Is anything wrong in using candles to pray?
Q: As a young girl, I grew up to see my mum use candles to pray. Later i discovered that it’s a culture she adopted from our white garment church. I became a Christian at the University and i cannot pray properly until I light a candle. I am in Part One at the university. These days, my room mates criticise me for being fetish and an improper Christian. Really, none of them lights candles to pray but I was told from home that candles energise angels of the Lord to take your prayers to heaven unhindered. Is this true? Is anything wrong in using candles to pray? Why would the White garment churches use it if it has not assisted them? Please educate me on this. [First published on 1 February 2009]

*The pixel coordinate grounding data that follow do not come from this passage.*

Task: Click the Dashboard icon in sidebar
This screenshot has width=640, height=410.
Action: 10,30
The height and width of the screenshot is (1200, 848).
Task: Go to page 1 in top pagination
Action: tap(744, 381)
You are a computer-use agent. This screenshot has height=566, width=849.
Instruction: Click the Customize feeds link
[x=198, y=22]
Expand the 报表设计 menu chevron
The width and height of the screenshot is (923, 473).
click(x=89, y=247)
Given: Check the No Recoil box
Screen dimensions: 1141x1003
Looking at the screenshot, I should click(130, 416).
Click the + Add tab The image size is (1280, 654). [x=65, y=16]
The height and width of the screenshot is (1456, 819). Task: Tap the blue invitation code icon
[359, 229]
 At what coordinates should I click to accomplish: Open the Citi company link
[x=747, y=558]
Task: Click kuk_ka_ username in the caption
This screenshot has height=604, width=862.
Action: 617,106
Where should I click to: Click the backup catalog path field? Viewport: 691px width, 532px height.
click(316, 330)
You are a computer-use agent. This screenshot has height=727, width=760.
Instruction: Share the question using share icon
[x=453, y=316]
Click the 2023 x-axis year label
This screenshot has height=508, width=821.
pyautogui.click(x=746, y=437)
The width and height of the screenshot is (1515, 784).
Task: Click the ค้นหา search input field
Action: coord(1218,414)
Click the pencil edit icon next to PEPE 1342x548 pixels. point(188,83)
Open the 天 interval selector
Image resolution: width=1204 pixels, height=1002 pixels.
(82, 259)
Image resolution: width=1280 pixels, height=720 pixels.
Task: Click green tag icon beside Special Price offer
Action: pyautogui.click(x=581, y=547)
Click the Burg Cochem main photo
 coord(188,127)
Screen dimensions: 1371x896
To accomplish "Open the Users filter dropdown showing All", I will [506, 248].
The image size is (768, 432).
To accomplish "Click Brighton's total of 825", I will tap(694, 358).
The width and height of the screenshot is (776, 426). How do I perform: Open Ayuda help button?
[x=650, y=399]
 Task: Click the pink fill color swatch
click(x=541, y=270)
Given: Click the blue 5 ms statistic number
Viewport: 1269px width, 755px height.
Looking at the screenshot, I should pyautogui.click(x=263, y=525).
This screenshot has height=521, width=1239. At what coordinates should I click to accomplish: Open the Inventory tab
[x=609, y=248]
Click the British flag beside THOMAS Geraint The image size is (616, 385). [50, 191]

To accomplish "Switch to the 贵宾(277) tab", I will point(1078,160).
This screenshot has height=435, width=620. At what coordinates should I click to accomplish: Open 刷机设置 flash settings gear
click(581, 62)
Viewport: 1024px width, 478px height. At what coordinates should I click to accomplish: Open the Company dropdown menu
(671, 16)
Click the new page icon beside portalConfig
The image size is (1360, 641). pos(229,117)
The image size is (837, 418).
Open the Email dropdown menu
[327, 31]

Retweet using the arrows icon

I am not certain of the root of the use of candles to pray in white garment churches. It might have derived from the Old Testament (The candlestick or lamp-stand was one of the furniture in the Holy Place of the Tabernacle). According to A Handbook of Catholic Sacramentals, by Ann Ball, the practice of lighting candles in order to obtain some favour probably has its origins in the custom of burning lights at the tombs of the martyrs in the catacombs. The lights burned as a sign of solidarity with Christians still on earth but this may have had its origin in some pagan rituals where lights torches are lighted in the tomb of dead people to help them see their way in the land of the dead.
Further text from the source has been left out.